Omoroi Estate Success Story: AI House Search As A Product Sprint
Omoroi Estate is a public product example from Urbano DX: a real estate search experience where users can describe what they want in plain language and see structured filters with map-based results.
The product is useful as a proof asset because it is not a slide or a concept mockup. It shows how a narrow product idea can become a working web application with AI-assisted search behavior and a clear user workflow.
You can open the live product here: omoroiestate.com.
The Product Problem
Traditional property search often starts with rigid filters. That works when users already know exactly what they want, but it is less useful when the search starts as a sentence:
"A quiet family home near transit"
"Something with a garden and easy access to the city"
"A modern apartment with good light and a practical commute"
Omoroi Estate explores that gap by using natural-language input to generate structured search intent. The important product question is simple: can AI make the first search step feel closer to how buyers actually think?
The technical question underneath it is just as important: how can the model's interpretation be made visible, so the user trusts the result without being asked to trust the model itself? The answer in Omoroi Estate is structured intent rendered as editable filter chips above the results, with the same query language available to both the AI parser and any hand-built control.
What Was Built
The sprint shape is similar to the kind of product work Urbano DX sells to Japan B2B teams: identify one user workflow, build the interface, connect the core logic, and make the output visible enough to test.
The public product surface includes:
Natural-language home search
AI-generated filters
Interactive map results
A focused web app experience
A product surface that can be iterated after user feedback
The architecture underneath is intentionally familiar:
Frontend. Next.js with TypeScript. The search input is one component; the chip filter bar is another; the result list and the map share the same query state.

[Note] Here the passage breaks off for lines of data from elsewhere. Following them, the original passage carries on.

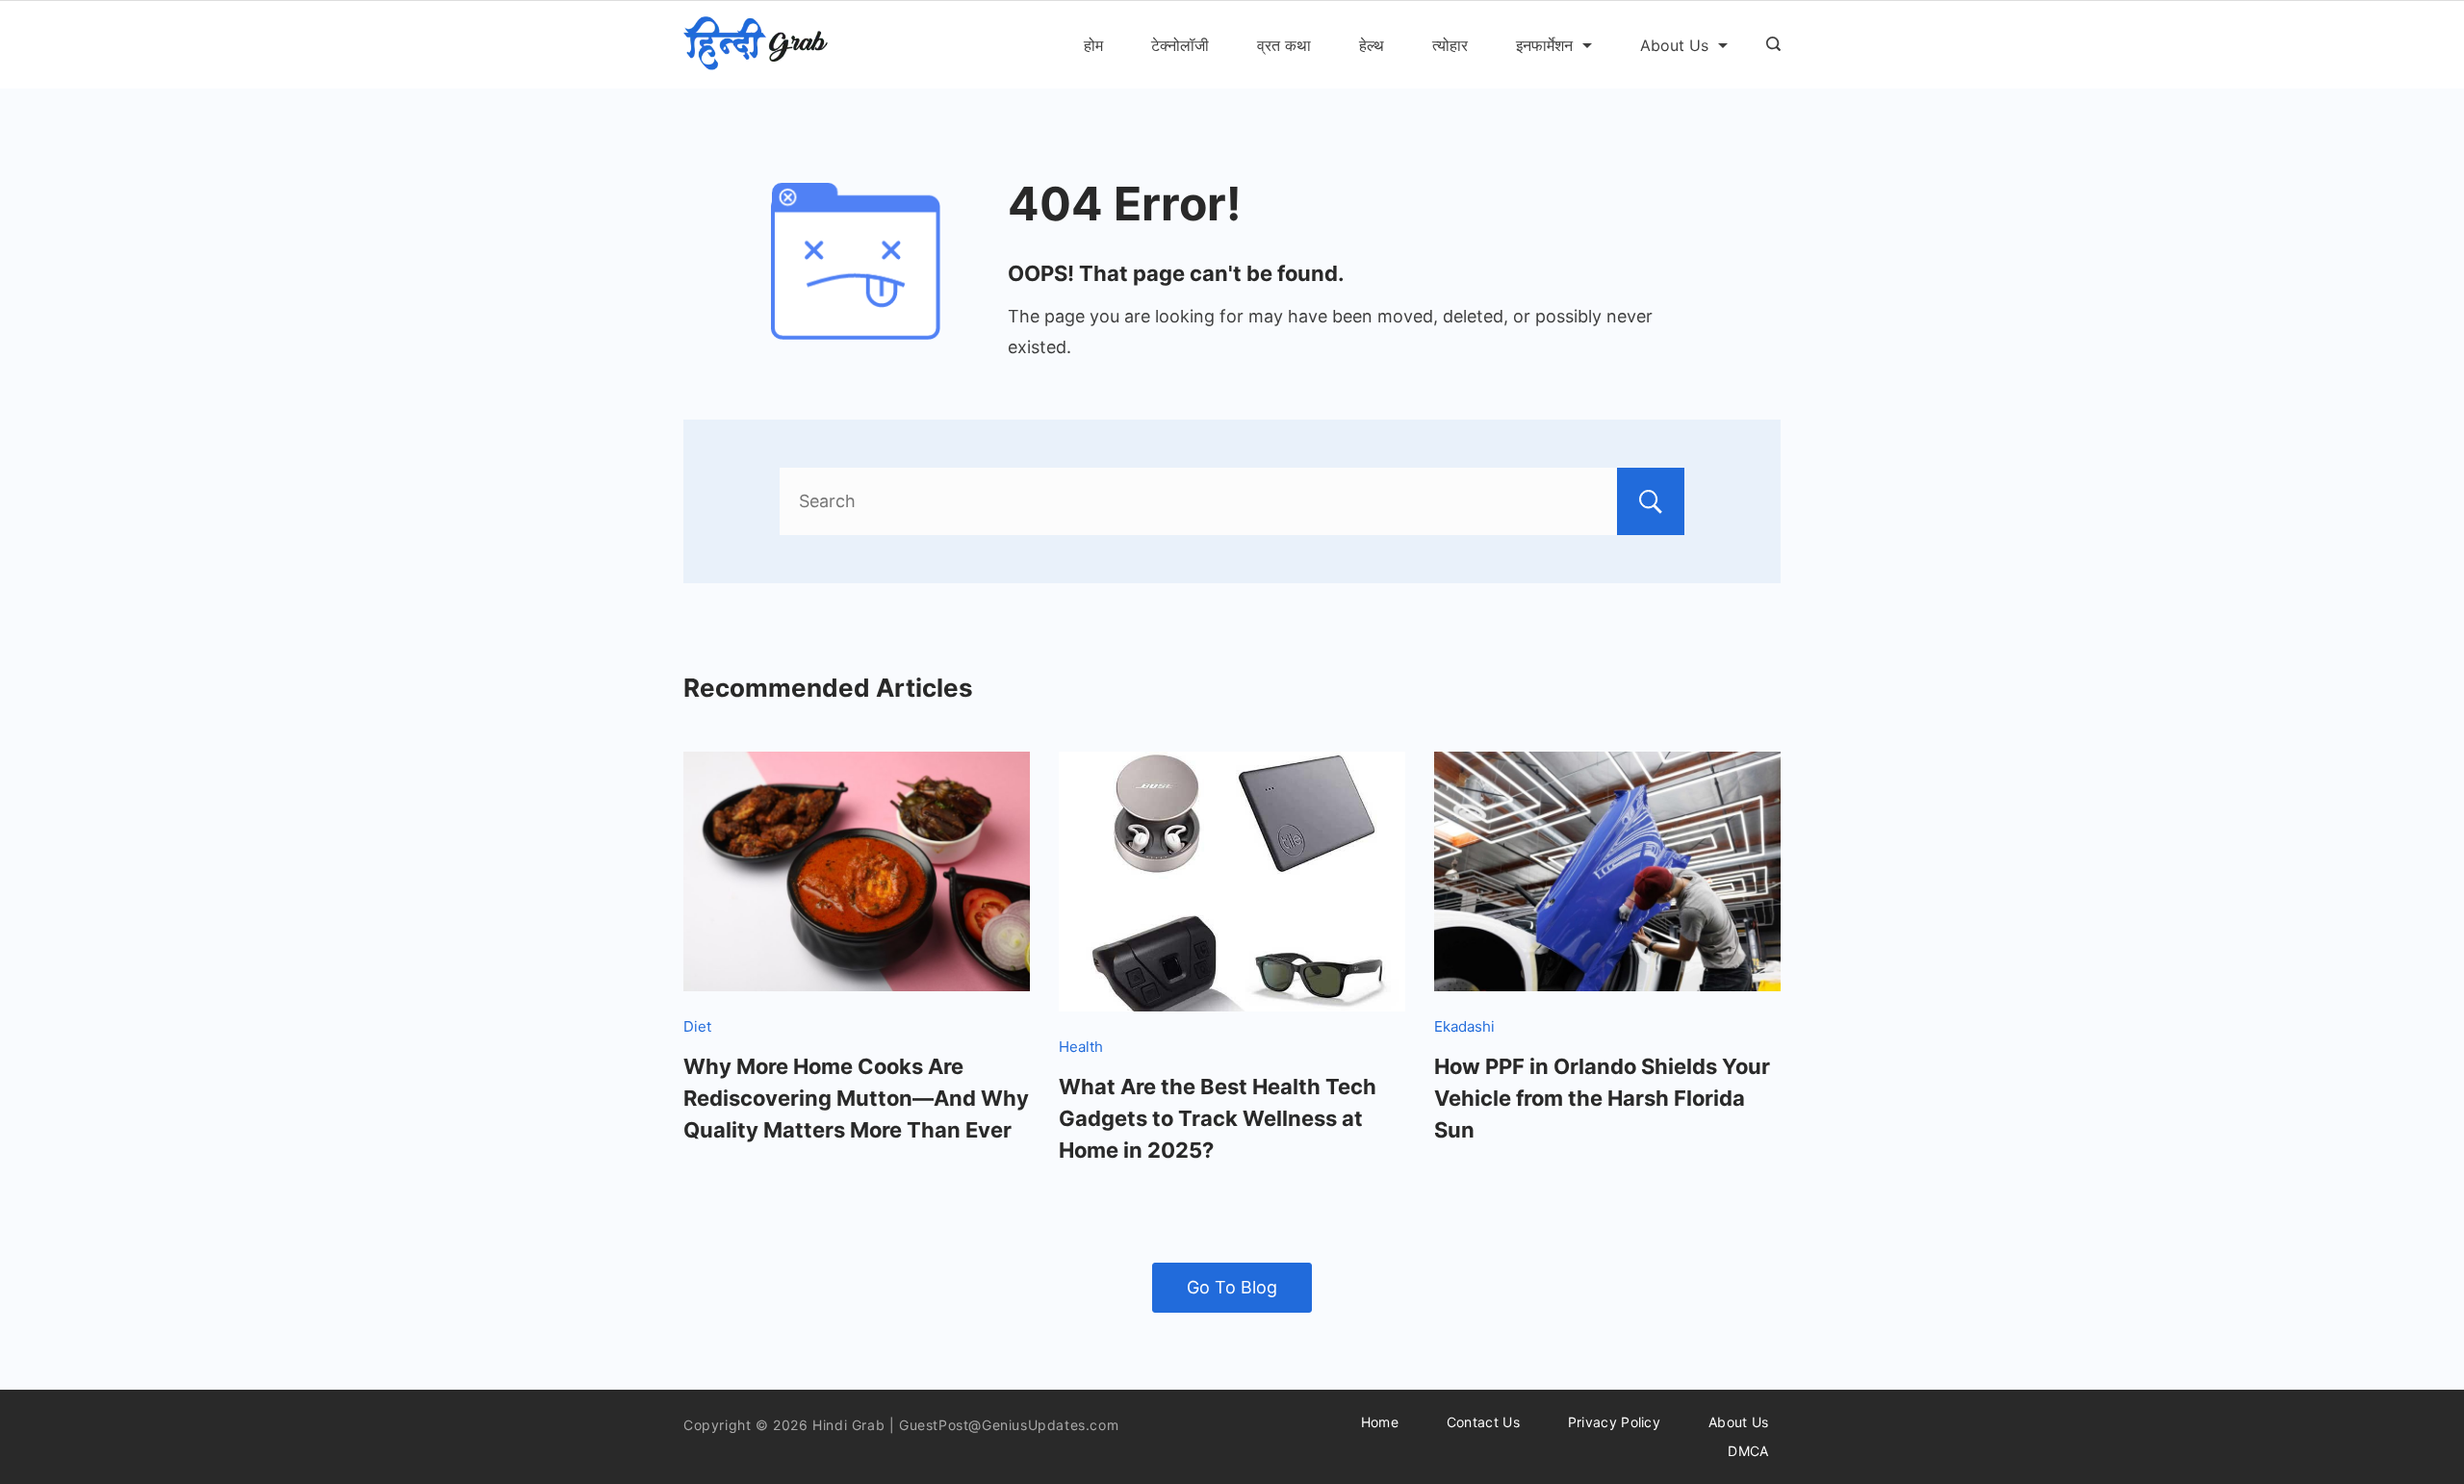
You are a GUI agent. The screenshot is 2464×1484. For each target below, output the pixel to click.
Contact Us (1483, 1422)
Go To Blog (1232, 1287)
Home (1380, 1422)
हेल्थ (1371, 45)
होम (1093, 45)
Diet (697, 1026)
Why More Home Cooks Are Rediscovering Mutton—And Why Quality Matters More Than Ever (856, 1098)
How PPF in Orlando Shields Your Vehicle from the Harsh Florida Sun (1602, 1098)
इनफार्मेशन (1544, 45)
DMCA (1748, 1451)
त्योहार (1450, 45)
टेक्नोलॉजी (1180, 45)
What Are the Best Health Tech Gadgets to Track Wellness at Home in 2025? (1217, 1118)
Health (1081, 1046)
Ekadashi (1464, 1026)
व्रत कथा (1284, 45)
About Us (1674, 45)
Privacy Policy (1614, 1422)
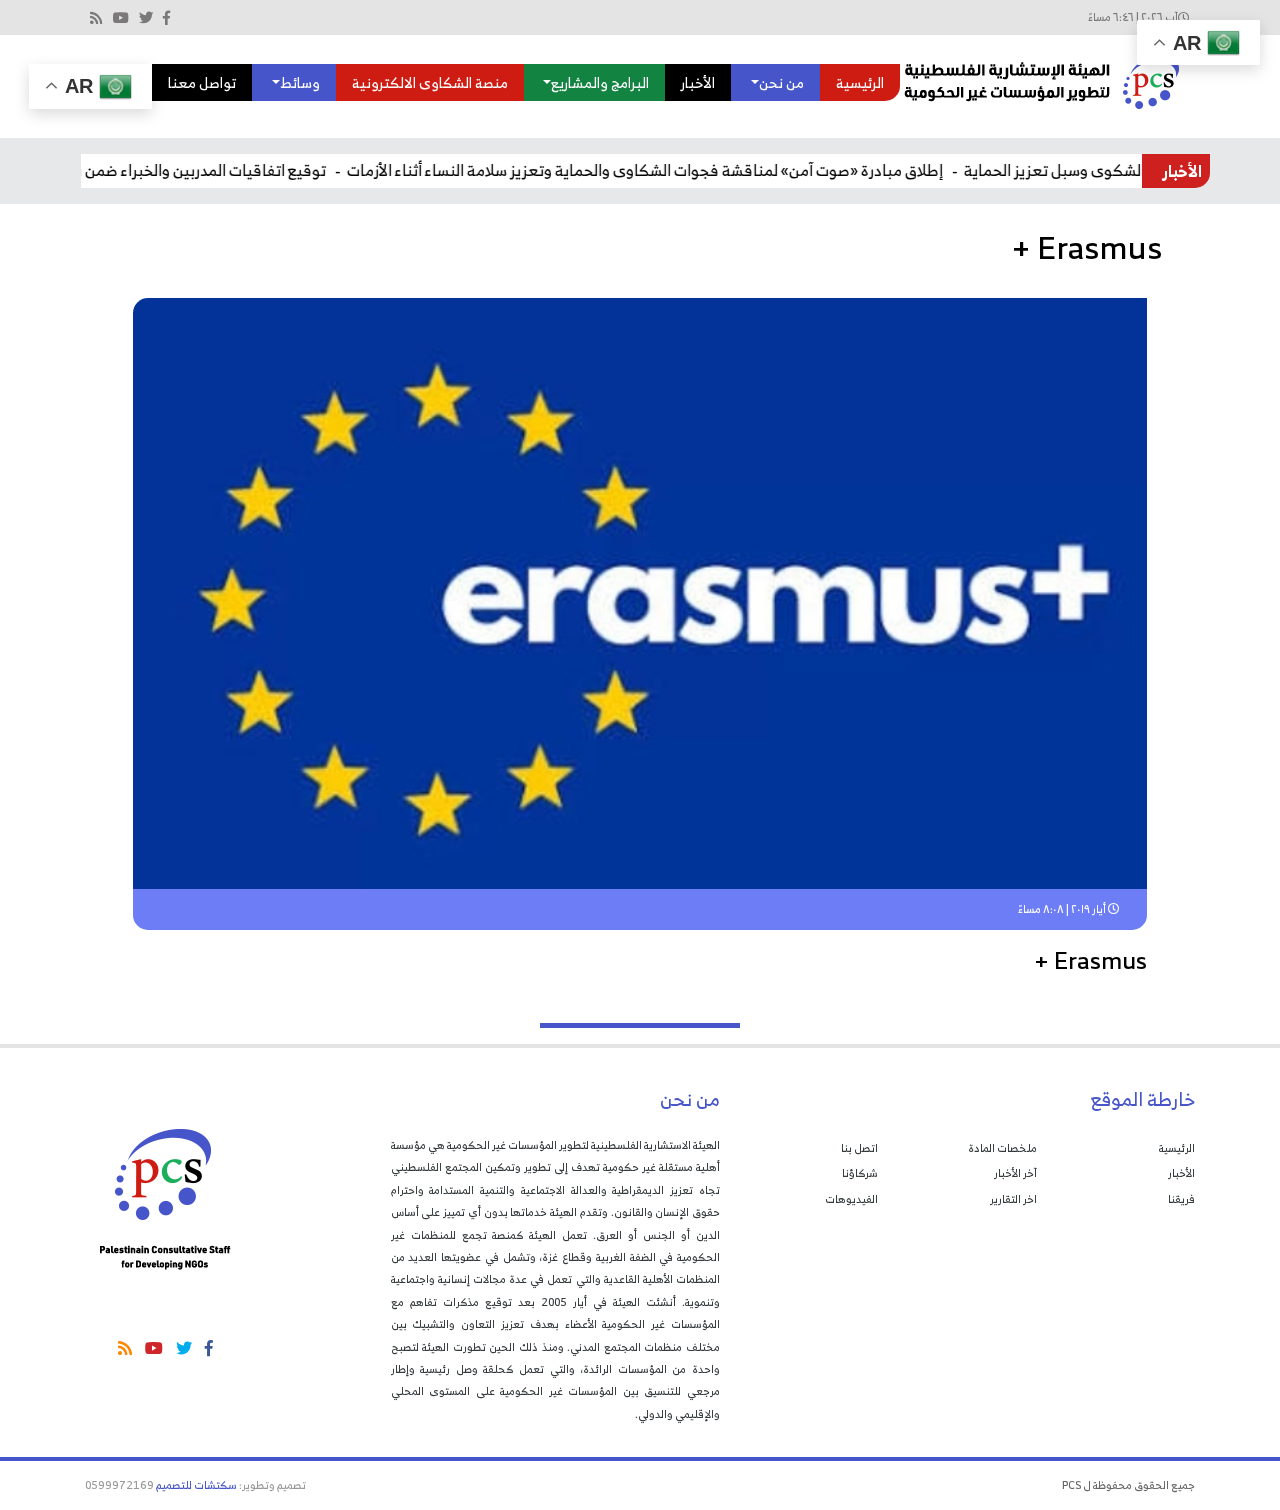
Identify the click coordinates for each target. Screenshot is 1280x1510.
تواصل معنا (202, 82)
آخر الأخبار (1015, 1173)
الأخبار (698, 82)
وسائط (300, 82)
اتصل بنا (859, 1148)
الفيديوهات (851, 1199)
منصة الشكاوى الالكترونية (430, 82)
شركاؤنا (860, 1173)
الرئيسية (860, 82)
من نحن (781, 82)
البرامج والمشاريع (600, 82)
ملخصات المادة (1002, 1148)
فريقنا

Parser. A small server-side service that takes free text and returns a structured `ParsedQuery` validated against a JSON schema. The LLM is called once per query, with a strict output contract and a single repair pass on validation failure.
Search. Deterministic queries against a Postgres index of listings, with sort and ranking computed from the same `ParsedQuery` chips the user sees.
State. Every search is logged with the original text, the parsed query, the user's chip edits, the number of results, and the click-throughs. That log is the dataset for the next sprint.
The value is not only the AI step. The value is the full path from messy user intent to a usable software workflow. The AI takes one slice of the experience; the rest is normal product engineering done deliberately.
Why This Matters For B2B Buyers
Most useful AI products are not standalone chatbots. They are narrow workflows where AI helps translate messy input into structured action.
That same pattern applies to support triage, document intake, knowledge search, internal admin tools, CRM workflows, reporting, and product search. The interface matters because users need to trust, correct, and act on the output. The structure that makes Omoroi Estate work transfers directly:
A free-text input that does not pretend to be a conversation.
A structured intermediate representation the user can see.
Editable controls bound to that representation.
A deterministic execution step that the model does not touch.
A result surface designed for comparison, not generation.
The same architecture moves a support inbox from a chatbot demo to a working triage queue. It moves a knowledge search from a fluent answer to a cited recommendation. It moves a procurement search from a chat thread to a comparable RFQ shortlist. The difference between "AI feature" and "AI product" is whether that intermediate representation exists and whether the user can edit it.
What The Story Proves
Omoroi Estate is a concrete example of senior-led product delivery:
Start with one high-friction user journey
Build the app surface around the decision
Use AI where it improves the workflow
Keep outputs visible and testable
Leave room for iteration after the first launch
That is the same discipline behind a good paid PoC or MVP sprint. The first version should prove the product path, not pretend to be the entire platform. For B2B buyers evaluating whether to commission a sprint with Urbano DX, the live product is the most honest reference available: a working, public example of the architecture and design discipline applied end to end.